[START DATA TO PROCESS]
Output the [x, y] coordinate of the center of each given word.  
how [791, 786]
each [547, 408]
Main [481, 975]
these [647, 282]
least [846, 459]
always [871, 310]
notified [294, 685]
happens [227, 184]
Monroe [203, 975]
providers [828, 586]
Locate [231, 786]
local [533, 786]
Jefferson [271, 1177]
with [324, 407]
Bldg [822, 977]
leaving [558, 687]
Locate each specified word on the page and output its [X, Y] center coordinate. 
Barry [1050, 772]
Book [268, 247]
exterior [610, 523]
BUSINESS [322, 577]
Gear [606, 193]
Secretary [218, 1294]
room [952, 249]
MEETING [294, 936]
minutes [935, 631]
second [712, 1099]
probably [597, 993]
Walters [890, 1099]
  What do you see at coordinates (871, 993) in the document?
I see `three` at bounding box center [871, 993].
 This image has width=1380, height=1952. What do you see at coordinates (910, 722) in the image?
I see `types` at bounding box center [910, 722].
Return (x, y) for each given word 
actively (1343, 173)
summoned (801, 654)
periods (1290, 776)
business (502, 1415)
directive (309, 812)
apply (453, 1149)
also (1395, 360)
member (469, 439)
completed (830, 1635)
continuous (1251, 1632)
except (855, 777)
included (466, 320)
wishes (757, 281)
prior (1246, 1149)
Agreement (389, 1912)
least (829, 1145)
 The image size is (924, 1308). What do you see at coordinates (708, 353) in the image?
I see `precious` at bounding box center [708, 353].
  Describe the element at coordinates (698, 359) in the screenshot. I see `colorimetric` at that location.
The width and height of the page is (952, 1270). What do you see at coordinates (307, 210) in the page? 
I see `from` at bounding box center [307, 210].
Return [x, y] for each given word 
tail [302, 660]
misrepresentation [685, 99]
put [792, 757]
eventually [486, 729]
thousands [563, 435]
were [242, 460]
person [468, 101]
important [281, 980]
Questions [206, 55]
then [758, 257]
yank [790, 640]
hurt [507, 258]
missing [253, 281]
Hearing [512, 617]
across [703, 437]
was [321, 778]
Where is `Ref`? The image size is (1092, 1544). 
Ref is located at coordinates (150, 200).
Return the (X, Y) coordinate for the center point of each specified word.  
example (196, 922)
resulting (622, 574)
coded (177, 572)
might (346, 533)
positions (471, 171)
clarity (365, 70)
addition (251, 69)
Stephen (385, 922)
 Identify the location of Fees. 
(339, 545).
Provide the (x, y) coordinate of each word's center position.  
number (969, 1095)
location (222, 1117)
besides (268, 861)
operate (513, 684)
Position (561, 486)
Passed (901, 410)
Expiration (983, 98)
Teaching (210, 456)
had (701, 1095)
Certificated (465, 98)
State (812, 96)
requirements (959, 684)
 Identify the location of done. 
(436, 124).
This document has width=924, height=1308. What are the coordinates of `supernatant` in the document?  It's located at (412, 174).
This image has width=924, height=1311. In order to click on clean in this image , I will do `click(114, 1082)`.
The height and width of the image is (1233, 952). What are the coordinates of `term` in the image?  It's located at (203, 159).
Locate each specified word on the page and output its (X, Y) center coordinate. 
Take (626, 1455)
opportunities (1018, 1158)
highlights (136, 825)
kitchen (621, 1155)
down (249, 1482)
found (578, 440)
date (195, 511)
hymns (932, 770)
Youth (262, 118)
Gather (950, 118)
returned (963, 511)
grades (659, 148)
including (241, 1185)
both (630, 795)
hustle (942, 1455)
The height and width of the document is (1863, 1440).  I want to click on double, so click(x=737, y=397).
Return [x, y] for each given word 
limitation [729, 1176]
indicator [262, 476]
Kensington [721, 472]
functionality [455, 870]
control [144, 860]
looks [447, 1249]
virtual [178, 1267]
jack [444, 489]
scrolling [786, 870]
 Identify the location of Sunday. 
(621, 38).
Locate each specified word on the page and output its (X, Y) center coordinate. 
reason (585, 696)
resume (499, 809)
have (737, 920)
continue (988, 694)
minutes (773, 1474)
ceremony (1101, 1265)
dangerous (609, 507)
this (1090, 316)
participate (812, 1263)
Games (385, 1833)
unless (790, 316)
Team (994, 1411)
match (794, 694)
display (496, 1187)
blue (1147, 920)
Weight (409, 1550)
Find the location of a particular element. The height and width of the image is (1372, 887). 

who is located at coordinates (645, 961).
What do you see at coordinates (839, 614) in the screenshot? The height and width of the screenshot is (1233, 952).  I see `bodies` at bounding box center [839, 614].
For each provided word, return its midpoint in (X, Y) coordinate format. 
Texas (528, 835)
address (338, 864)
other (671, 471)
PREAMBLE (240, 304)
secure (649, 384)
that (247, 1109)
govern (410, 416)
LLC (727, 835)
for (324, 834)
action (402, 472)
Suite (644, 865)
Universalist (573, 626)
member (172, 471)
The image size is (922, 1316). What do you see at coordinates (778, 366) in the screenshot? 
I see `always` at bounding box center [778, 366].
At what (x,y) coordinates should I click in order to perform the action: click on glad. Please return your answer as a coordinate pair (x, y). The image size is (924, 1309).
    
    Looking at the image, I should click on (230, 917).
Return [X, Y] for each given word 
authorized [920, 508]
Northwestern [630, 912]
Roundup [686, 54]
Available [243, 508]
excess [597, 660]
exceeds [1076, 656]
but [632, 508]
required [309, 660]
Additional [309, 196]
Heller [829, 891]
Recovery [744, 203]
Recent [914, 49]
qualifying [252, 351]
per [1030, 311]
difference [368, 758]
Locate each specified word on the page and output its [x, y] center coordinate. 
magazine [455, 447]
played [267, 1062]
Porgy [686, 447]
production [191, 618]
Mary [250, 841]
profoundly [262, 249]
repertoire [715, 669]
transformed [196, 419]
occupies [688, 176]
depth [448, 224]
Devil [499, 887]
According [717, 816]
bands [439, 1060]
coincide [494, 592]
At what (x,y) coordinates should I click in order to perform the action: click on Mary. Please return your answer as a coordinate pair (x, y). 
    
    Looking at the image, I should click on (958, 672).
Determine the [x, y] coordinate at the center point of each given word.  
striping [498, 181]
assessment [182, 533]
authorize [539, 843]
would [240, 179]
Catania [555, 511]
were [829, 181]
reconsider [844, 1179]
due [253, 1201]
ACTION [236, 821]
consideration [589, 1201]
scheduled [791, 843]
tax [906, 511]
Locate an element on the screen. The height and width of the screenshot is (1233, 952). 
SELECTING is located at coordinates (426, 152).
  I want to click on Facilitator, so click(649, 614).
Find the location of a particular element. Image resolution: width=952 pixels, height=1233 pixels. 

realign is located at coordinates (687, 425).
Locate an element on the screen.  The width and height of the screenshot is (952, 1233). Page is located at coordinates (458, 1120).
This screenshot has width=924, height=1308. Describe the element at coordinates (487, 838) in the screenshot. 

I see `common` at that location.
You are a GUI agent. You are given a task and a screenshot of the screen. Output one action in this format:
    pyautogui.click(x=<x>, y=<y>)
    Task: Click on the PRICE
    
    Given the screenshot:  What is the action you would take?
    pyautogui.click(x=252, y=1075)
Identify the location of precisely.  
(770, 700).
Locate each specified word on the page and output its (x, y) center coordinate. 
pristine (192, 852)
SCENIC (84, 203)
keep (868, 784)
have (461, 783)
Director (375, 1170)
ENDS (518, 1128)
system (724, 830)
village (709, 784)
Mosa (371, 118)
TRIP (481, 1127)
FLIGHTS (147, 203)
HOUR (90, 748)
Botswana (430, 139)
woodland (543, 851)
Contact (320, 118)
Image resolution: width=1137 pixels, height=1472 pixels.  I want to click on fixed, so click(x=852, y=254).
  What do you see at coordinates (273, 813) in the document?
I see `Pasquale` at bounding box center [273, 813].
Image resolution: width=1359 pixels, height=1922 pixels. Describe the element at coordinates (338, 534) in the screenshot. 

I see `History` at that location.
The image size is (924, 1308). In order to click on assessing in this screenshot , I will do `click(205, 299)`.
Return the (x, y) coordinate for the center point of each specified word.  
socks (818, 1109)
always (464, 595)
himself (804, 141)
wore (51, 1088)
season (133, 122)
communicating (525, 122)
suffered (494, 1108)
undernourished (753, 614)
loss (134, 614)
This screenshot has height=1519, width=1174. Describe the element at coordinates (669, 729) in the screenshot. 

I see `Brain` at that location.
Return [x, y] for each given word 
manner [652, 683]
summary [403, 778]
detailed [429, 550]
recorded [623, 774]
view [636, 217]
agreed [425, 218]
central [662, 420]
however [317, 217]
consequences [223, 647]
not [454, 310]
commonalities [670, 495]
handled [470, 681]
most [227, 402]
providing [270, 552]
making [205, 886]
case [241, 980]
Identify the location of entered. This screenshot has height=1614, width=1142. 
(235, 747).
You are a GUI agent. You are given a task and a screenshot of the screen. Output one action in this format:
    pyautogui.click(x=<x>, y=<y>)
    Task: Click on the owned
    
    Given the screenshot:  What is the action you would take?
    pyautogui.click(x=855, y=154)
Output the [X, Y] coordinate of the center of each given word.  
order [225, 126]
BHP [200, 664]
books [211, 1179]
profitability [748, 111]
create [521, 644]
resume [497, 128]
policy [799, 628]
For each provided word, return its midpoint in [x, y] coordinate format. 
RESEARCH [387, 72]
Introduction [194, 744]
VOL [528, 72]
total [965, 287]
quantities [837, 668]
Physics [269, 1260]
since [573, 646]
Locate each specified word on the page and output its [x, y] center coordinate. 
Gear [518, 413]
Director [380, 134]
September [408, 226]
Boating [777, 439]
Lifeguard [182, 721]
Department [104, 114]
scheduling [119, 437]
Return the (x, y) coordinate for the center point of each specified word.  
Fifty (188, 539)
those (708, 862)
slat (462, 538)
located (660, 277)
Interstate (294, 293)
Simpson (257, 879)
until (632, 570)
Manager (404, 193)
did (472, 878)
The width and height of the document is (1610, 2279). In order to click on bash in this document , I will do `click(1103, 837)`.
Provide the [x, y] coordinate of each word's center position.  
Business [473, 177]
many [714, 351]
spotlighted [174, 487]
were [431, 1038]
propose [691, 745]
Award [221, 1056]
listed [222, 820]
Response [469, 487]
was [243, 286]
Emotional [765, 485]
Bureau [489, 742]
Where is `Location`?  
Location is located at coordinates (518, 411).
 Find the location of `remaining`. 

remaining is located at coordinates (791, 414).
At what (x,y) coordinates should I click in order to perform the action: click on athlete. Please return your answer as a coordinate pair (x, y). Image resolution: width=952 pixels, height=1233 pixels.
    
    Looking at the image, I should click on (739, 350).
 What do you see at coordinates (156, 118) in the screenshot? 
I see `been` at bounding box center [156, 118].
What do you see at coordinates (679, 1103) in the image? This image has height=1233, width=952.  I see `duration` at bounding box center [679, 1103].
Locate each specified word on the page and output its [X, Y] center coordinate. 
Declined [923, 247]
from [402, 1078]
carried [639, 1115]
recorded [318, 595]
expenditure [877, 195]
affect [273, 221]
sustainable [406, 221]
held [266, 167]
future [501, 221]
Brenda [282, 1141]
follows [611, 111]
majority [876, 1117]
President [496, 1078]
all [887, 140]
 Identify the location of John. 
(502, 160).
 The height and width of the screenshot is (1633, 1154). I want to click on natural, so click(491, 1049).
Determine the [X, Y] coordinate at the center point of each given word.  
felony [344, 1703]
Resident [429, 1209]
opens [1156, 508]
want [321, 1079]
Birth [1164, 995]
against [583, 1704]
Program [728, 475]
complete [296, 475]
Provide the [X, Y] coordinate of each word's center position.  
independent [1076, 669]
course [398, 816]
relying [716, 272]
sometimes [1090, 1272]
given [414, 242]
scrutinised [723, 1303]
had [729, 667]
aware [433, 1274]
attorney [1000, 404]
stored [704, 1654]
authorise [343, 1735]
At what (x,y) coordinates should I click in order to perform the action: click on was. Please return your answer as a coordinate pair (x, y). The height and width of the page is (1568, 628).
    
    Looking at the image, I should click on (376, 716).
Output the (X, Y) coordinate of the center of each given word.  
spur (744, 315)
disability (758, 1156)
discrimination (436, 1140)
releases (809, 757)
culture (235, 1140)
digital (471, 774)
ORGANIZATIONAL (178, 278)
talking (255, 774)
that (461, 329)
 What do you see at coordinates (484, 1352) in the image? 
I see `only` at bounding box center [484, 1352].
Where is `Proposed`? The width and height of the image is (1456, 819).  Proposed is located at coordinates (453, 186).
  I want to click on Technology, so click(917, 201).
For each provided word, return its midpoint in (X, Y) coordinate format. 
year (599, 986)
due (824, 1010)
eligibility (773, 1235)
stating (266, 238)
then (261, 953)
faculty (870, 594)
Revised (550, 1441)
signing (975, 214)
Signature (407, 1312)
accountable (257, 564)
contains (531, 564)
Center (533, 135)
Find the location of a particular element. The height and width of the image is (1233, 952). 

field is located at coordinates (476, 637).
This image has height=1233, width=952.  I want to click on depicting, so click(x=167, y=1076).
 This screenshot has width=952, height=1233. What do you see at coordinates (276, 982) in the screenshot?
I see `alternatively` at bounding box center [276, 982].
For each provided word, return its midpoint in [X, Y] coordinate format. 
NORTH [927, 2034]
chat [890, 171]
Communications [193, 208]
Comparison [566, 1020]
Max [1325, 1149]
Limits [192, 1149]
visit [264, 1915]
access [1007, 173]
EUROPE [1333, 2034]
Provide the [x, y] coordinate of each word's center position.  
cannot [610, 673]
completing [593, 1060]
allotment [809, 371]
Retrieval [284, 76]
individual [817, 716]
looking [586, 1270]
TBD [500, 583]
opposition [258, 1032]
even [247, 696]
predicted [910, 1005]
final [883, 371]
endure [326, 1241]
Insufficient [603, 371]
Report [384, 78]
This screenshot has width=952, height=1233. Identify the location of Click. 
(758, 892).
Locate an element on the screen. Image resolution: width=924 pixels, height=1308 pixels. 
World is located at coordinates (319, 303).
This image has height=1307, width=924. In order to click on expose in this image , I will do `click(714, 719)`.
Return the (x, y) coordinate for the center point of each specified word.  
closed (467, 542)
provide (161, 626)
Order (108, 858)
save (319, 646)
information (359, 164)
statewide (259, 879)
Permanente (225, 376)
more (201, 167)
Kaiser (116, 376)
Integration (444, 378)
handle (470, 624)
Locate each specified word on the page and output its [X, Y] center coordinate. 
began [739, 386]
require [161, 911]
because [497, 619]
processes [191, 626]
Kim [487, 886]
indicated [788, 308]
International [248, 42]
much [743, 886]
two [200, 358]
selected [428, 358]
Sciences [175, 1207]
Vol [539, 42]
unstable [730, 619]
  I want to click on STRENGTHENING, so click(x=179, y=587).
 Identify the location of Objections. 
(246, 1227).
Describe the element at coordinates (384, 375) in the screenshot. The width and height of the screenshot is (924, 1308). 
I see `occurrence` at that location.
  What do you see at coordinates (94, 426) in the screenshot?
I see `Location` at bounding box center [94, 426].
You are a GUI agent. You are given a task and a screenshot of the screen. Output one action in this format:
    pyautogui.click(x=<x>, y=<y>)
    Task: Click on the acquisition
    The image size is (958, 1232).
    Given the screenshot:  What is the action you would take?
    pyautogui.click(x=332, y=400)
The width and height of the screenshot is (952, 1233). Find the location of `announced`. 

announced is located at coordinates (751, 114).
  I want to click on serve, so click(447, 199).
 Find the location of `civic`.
[END DATA TO PROCESS]
• _WHAT TO DO_
Count the lines above that contain the string "Identify", matching case exactly, and reply with the number only.

• _RIGHT ANSWER_
8